The problem: Print the records exactly as they are written.

Data excerpts:
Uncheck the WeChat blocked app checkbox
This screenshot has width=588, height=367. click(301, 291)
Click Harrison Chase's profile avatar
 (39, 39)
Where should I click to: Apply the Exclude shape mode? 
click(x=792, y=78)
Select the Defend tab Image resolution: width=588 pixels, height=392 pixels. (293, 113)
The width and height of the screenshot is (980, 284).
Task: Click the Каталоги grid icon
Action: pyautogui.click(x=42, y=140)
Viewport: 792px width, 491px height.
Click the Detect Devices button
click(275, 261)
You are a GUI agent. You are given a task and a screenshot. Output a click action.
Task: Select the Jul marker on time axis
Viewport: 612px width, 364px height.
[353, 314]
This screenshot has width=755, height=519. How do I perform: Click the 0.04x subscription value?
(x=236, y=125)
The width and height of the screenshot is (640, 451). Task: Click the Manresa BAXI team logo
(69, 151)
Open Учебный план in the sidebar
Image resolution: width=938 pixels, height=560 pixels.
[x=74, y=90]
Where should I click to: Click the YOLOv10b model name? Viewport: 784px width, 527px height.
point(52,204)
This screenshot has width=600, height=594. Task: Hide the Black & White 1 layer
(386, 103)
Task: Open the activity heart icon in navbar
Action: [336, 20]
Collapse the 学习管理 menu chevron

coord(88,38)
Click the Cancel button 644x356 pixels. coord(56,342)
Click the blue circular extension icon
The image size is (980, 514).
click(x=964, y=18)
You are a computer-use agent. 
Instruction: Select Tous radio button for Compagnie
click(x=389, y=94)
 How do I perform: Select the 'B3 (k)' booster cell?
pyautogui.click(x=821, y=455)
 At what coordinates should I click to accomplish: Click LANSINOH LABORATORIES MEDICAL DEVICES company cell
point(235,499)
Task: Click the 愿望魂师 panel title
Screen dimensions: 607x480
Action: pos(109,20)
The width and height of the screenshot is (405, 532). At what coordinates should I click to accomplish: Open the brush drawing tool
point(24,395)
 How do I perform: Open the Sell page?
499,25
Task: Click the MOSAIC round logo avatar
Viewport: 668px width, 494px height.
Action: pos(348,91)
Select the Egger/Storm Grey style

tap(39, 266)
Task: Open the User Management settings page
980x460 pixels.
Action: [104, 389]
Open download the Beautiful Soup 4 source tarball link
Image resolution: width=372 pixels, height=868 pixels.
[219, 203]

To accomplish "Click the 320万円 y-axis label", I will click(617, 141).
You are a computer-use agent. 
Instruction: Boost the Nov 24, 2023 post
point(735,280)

Output for this exercise:
Uncheck the WeChat blocked app checkbox
This screenshot has width=588, height=367. click(301, 291)
Click Harrison Chase's profile avatar
 (39, 39)
Where should I click to: Apply the Exclude shape mode? 
click(x=792, y=78)
Select the Defend tab Image resolution: width=588 pixels, height=392 pixels. (293, 113)
The width and height of the screenshot is (980, 284).
Task: Click the Каталоги grid icon
Action: pyautogui.click(x=42, y=140)
Viewport: 792px width, 491px height.
Click the Detect Devices button
click(275, 261)
You are a GUI agent. You are given a task and a screenshot. Output a click action.
Task: Select the Jul marker on time axis
Viewport: 612px width, 364px height.
[353, 314]
This screenshot has width=755, height=519. How do I perform: Click the 0.04x subscription value?
(x=236, y=125)
The width and height of the screenshot is (640, 451). Task: Click the Manresa BAXI team logo
(69, 151)
Open Учебный план in the sidebar
Image resolution: width=938 pixels, height=560 pixels.
[x=74, y=90]
Where should I click to: Click the YOLOv10b model name? Viewport: 784px width, 527px height.
point(52,204)
This screenshot has width=600, height=594. Task: Hide the Black & White 1 layer
(386, 103)
Task: Open the activity heart icon in navbar
Action: [336, 20]
Collapse the 学习管理 menu chevron

coord(88,38)
Click the Cancel button 644x356 pixels. coord(56,342)
Click the blue circular extension icon
The image size is (980, 514).
click(x=964, y=18)
You are a computer-use agent. 
Instruction: Select Tous radio button for Compagnie
click(x=389, y=94)
 How do I perform: Select the 'B3 (k)' booster cell?
pyautogui.click(x=821, y=455)
 At what coordinates should I click to accomplish: Click LANSINOH LABORATORIES MEDICAL DEVICES company cell
point(235,499)
Task: Click the 愿望魂师 panel title
Screen dimensions: 607x480
Action: pos(109,20)
The width and height of the screenshot is (405, 532). At what coordinates should I click to accomplish: Open the brush drawing tool
point(24,395)
 How do I perform: Open the Sell page?
499,25
Task: Click the MOSAIC round logo avatar
Viewport: 668px width, 494px height.
Action: pos(348,91)
Select the Egger/Storm Grey style

tap(39, 266)
Task: Open the User Management settings page
980x460 pixels.
Action: [104, 389]
Open download the Beautiful Soup 4 source tarball link
Image resolution: width=372 pixels, height=868 pixels.
[219, 203]

To accomplish "Click the 320万円 y-axis label", I will click(617, 141).
You are a computer-use agent. 
Instruction: Boost the Nov 24, 2023 post
point(735,280)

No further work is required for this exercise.